• What you have to do: Write out each line of the records as one string in a JSON list, from the line with "Task: Click the 0.236(19.425)" to the line with "click(x=671, y=305)", both included, and omit any blank lines.

Word and item position records

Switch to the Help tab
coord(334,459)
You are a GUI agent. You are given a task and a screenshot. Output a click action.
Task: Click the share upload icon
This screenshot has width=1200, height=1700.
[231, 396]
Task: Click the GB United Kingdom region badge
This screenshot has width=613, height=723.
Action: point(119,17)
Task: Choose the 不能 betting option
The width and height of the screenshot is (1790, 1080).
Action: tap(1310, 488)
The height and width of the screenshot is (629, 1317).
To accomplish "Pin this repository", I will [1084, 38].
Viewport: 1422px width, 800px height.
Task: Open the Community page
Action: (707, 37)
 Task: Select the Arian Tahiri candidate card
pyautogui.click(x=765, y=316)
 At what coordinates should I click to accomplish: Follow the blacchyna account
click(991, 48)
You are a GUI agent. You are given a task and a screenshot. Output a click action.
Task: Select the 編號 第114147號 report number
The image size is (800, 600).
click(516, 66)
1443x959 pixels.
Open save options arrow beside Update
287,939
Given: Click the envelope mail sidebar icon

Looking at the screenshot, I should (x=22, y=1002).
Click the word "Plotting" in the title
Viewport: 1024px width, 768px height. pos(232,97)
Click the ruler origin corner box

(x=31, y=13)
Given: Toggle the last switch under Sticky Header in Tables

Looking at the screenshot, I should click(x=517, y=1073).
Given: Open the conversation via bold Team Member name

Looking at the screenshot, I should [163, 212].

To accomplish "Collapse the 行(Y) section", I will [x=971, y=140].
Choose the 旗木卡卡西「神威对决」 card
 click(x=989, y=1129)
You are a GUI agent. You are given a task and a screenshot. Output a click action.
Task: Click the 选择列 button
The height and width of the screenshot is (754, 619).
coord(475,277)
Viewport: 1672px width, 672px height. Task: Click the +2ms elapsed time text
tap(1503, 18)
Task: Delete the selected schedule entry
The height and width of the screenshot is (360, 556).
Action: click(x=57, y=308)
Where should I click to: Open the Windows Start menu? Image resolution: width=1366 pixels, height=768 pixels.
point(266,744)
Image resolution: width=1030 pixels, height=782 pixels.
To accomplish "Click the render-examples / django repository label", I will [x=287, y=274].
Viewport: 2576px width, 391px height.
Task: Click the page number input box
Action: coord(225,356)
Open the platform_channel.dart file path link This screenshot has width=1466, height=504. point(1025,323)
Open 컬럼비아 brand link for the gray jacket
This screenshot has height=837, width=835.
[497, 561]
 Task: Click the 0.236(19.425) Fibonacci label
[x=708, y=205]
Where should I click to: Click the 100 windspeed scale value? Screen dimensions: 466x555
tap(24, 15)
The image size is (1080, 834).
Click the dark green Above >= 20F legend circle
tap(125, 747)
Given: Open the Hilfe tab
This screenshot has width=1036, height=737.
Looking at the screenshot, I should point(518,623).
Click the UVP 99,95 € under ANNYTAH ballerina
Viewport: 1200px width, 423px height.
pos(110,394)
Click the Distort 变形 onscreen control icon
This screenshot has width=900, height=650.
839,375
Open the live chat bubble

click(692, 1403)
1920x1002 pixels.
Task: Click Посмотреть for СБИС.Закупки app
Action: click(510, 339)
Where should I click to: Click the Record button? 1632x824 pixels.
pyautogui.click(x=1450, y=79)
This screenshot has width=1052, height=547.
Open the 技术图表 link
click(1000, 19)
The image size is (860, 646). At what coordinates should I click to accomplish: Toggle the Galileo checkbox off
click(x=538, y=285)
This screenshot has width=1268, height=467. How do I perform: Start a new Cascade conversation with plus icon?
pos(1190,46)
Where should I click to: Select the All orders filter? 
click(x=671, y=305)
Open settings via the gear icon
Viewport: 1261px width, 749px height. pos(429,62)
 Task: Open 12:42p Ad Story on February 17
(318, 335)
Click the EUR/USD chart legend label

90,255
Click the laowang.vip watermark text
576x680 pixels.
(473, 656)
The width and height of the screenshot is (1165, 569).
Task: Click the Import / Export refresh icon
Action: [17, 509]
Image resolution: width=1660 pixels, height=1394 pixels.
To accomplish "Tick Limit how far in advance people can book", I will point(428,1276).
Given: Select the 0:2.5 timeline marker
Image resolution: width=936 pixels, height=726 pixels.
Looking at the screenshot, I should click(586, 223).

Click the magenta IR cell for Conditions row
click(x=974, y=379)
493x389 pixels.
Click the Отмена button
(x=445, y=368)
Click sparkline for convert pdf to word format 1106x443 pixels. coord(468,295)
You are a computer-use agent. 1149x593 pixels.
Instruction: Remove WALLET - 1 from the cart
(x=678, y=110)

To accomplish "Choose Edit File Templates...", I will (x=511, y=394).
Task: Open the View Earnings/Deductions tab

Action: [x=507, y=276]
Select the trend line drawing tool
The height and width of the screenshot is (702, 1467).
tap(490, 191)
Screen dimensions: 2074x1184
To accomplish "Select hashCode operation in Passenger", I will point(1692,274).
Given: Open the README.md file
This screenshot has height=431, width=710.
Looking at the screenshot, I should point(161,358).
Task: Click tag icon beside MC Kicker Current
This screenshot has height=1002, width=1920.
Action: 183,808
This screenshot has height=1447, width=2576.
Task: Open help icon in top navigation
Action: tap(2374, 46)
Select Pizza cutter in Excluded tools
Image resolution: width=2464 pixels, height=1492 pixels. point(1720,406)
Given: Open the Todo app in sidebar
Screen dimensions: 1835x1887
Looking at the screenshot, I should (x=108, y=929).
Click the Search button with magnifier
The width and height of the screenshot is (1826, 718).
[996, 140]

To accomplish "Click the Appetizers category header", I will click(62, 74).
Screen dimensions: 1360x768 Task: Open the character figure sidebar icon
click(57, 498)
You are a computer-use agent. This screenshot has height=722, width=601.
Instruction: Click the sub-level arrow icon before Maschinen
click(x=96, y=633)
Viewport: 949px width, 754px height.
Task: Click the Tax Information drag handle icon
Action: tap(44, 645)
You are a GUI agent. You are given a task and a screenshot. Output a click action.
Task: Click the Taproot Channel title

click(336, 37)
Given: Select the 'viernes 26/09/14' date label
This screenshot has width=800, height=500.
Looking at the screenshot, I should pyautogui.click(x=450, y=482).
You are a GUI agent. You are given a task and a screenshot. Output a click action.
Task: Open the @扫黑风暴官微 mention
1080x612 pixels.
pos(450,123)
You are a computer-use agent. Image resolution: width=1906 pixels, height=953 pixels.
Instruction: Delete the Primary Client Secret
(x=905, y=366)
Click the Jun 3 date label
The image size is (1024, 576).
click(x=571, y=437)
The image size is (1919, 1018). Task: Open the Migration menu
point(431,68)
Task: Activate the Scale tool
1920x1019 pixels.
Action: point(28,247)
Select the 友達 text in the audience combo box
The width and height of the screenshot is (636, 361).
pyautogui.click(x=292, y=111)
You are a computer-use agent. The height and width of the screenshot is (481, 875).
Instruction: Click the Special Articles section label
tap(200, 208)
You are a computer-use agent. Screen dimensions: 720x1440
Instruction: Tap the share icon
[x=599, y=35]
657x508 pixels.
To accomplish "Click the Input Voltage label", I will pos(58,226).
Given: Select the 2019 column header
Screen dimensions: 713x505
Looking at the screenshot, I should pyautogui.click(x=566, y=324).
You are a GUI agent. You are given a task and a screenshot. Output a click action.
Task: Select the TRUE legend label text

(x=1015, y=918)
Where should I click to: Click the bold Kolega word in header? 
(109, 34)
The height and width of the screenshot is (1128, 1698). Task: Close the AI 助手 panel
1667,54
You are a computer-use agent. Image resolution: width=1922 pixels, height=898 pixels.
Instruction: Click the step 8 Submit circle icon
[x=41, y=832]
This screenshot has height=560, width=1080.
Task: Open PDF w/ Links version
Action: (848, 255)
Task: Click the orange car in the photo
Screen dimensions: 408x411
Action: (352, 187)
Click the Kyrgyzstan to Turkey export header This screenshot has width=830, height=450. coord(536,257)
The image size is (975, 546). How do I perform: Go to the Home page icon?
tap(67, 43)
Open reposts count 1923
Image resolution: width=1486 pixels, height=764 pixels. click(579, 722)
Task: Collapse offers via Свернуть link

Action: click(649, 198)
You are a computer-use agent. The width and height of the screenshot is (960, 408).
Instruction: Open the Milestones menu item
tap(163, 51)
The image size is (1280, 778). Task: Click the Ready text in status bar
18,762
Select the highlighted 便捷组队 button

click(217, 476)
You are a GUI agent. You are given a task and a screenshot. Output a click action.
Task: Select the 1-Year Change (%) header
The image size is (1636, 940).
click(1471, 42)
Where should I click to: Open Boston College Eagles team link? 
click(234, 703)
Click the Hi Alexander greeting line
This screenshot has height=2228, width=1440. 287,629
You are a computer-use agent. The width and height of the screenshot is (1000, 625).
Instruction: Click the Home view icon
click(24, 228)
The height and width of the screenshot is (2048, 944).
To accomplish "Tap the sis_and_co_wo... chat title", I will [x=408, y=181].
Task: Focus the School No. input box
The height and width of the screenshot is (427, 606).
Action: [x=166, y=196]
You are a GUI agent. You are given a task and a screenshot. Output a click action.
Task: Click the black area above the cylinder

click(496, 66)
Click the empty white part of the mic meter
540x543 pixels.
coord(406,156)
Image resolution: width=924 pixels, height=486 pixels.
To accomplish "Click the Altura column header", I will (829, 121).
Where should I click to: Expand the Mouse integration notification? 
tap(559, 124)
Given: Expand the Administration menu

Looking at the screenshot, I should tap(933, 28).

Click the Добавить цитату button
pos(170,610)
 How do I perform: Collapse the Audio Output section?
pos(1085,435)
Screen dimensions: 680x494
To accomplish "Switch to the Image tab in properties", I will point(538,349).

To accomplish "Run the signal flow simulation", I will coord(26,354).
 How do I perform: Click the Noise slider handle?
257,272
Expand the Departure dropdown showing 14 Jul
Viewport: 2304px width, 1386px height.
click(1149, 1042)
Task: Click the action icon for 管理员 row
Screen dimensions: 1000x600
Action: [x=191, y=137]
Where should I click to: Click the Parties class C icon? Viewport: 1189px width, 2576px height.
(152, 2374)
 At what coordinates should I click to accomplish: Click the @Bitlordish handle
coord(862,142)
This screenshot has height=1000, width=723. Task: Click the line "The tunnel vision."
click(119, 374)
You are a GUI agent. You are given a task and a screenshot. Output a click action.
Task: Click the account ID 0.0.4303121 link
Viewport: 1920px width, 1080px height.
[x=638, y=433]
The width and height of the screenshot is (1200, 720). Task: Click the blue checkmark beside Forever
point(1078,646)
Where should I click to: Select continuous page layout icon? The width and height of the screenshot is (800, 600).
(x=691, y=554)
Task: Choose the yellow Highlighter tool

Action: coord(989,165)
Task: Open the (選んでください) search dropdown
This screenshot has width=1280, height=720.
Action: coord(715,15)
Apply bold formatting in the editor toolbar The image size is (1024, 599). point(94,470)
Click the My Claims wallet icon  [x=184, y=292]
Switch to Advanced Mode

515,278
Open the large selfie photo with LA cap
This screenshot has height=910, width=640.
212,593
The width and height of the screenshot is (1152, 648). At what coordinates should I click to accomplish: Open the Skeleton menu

• Full response:
[
  " Task: Click the 0.236(19.425) Fibonacci label",
  "[x=708, y=205]",
  "Where should I click to: Click the 100 windspeed scale value? Screen dimensions: 466x555",
  "tap(24, 15)",
  "The image size is (1080, 834).",
  "Click the dark green Above >= 20F legend circle",
  "tap(125, 747)",
  "Given: Open the Hilfe tab",
  "This screenshot has width=1036, height=737.",
  "Looking at the screenshot, I should point(518,623).",
  "Click the UVP 99,95 € under ANNYTAH ballerina",
  "Viewport: 1200px width, 423px height.",
  "pos(110,394)",
  "Click the Distort 变形 onscreen control icon",
  "This screenshot has width=900, height=650.",
  "839,375",
  "Open the live chat bubble",
  "click(692, 1403)",
  "1920x1002 pixels.",
  "Task: Click Посмотреть for СБИС.Закупки app",
  "Action: click(510, 339)",
  "Where should I click to: Click the Record button? 1632x824 pixels.",
  "pyautogui.click(x=1450, y=79)",
  "This screenshot has width=1052, height=547.",
  "Open the 技术图表 link",
  "click(1000, 19)",
  "The image size is (860, 646). At what coordinates should I click to accomplish: Toggle the Galileo checkbox off",
  "click(x=538, y=285)",
  "This screenshot has width=1268, height=467. How do I perform: Start a new Cascade conversation with plus icon?",
  "pos(1190,46)",
  "Where should I click to: Select the All orders filter? ",
  "click(x=671, y=305)"
]